Testo fornito >>

■ ■ ■ ■

Le sconfitte – quelle sì – si possono prevedere
Lo diciamo subito per evitare che qualcuno possa pensare al solito inutile esercizio del «te l’avevo detto»: chiunque poteva prevedere che sarebbe andata così. Lo sapeva benissimo Veltroni, che si dimise proprio per far saltare una partita di cui ogni mossa era inesorabilmente prevista e prevedibile. Lo sapeva Bersani, che proprio per questo aveva deciso di rimandare la sua effettiva discesa in campo. Lo sapeva lo stesso Franceschini, chiamato a fare il segretario in seguito al fuggi fuggi generale.
Lo sapevano tutti: davanti alla probabile sconfitta del Pd alle europee (ove per sconfitta si intende qualsiasi risultato inferiore a quello delle politiche: non è mai successo che un partito all’opposizione perda consensi alle europee, per giunta in piena crisi economica) e davanti ai prevedibili colpi che quella sconfitta avrebbe dato alla sua leadership, compilare delle buone liste elettorali sarebbe stata un’impresa impossibile. Si potevano percorrere tre strade: candidare i big del partito per ingaggiare la battaglia simbolica con Berlusconi; candidare un po’ di persone delle segreterie regionali e provinciali, magari trenta-quarantenni, magari con una qualche esperienza di studio o lavoro all’estero; candidare le mezze figure che si dichiarano disponibili, i candidati in cerca di rielezione e i personaggi in cerca di ricollocazione. Con dei sondaggi disastrosi e un segretario con la data di scadenza appiccicata addosso, il Pd non aveva scelta.

■ ■ ■ ■

Elenco dei dati
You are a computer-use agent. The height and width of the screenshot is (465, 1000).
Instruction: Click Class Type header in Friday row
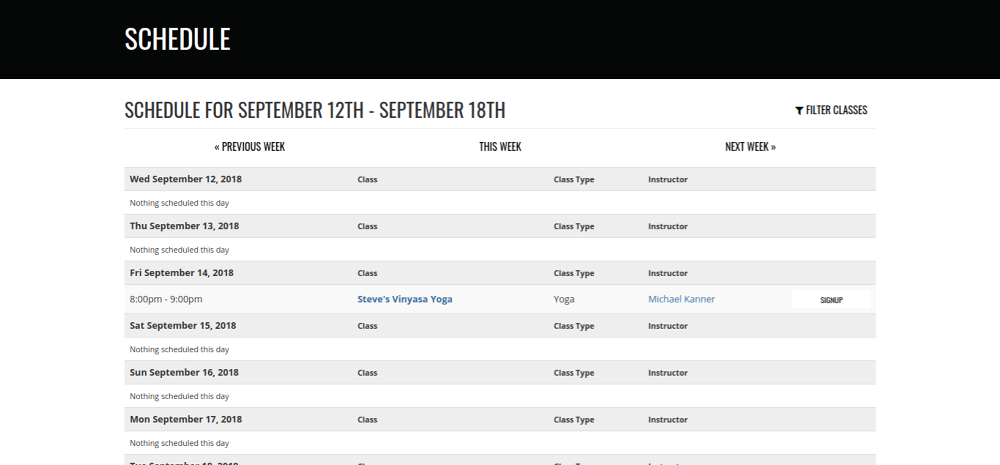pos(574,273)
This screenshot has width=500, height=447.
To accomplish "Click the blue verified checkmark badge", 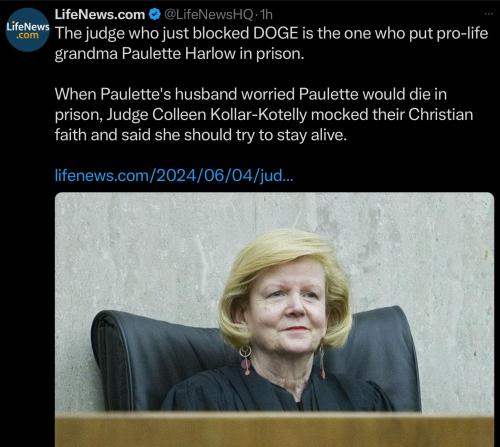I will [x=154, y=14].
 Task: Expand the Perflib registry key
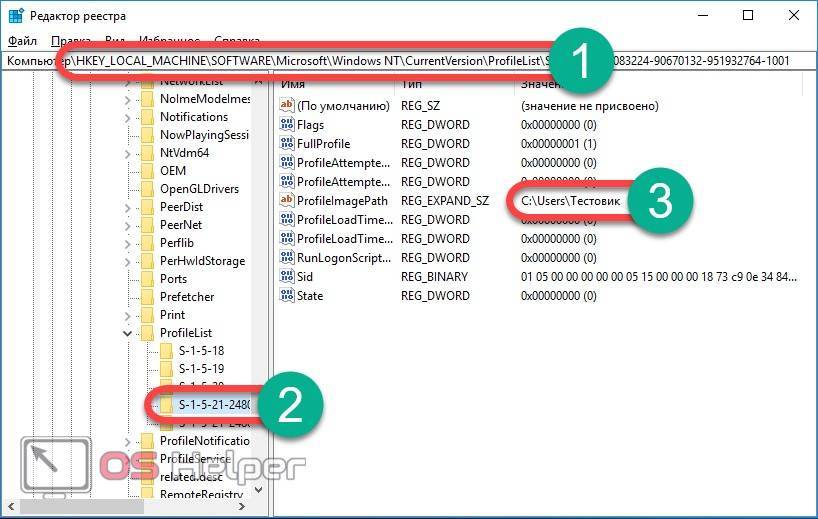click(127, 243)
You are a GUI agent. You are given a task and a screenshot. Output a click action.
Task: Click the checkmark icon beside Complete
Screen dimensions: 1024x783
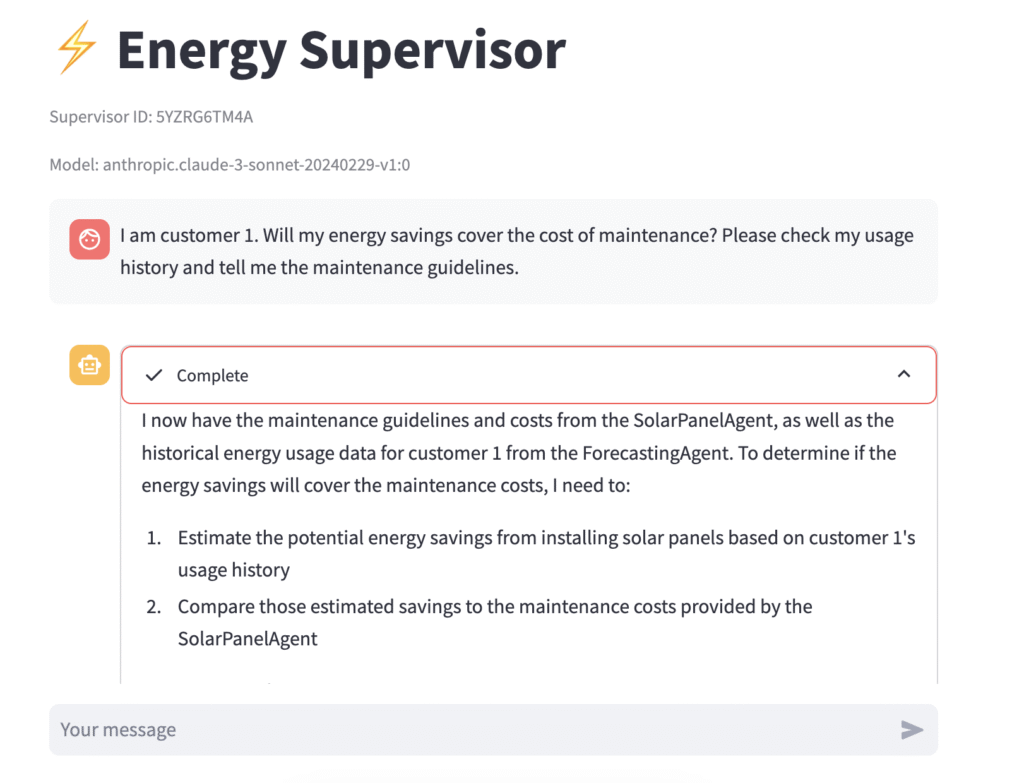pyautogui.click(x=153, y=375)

■ ■ ■ ■

Compito assegnato 1 >> Nel testo sulla sconfitta del Pd alle europee, che cosa aveva deciso di fare Bersani?
Compito assegnato 2 >> Prosegui il testo sulla sconfitta del Pd alle europee dopo la sua ultima frase.
Le righe non hanno alcun ruolo in questo lavoro.

Risultato finale 1 >> Aveva deciso di rimandare la sua effettiva discesa in campo.

Risultato finale 2 >>
I nomi grossi – D’Alema, Bersani, Fassino, Finocchiaro, Rutelli, Fioroni – se la sono data a gambe e comunque candidarli non sarebbe stata una grande idea. Le facce nuove non le ha chiamate nessuno e dove ci sono è perché fanno comodo e i territori si sono mobilitati a loro vantaggio. Chi va nelle liste, quindi? Le mezze figure, gli uscenti, i big in cerca di ricollocazione: Bettini, Domenici e lo stesso Cofferati, attorno alla cui candidatura le polemiche non accennano a diminuire. E’ toccato a Filippo Penati, candidato alla rielezione alla presidenza della provincia di Milano, scagliarsi contro l’ipotesi di un Cofferati capolista nel collegio che comprende la Lombardia: candidare l’ex-leader della Cgil renderebbe molto complicato il dialogo con «il ceto medio, i commercianti, i piccoli imprenditori». La soluzione sarebbe la candidatura di Cofferati come capolista della circoscrizione Nord-Est(che comprende la sua Emilia Romagna) e la sua sostituzione con Luciano Violante. Peccato che Violante non sembri oggi interessato a candidarsi e i rapporti di Cofferati col Pd dell’Emilia Romagna non siano esattamente idilliaci, vedi il diverbio delle scorse settimane col segretario regionale Caronna. Un bel casino, ma il problema più allarmante che emerge da situazioni come queste non è il consueto scontro fratricida, bensì l’assoluta debolezza della segreteria nazionale, costretta ad assistere come spettatrice alle faide tra Genova e Bologna, tra Liguria ed Emilia Romagna, tra Cofferati e Penati.
Nel resto dei collegi le cose non vanno meglio. Il posto di capolista nel collegio Centro dovrebbe andare a Goffredo Bettini, ma nei giorni scorsi il vicesegretario del Pd romano e il vicesegretario del Pd del Lazio – entrambi popolari – hanno rassegnato le dimissioni dai loro incarichi in protesta con le dichiarazioni del segretario regionale Morassut che preferirebbe lui a Silvia Costa. Stesso marasma al sud, dove D’Antoni e De Castro fanno a gara a sfilarsi dal ruolo di capolista per paura di essere travolti da Vendola e dall’uscente Gianni Pittella. Anche qui, la segreteria nazionale sembra giocare un ruolo da comprimario. Sia chiaro: non si chiede che le liste siano dettate da Roma ai territori (per quanto la cosa avrebbe degli indiscutibili vantaggi). Si chiede che la voce della segreteria nazionale sia determinante nel dirimere questioni come quelle che stanno accadendo in questi giorni. Non sta succedendo.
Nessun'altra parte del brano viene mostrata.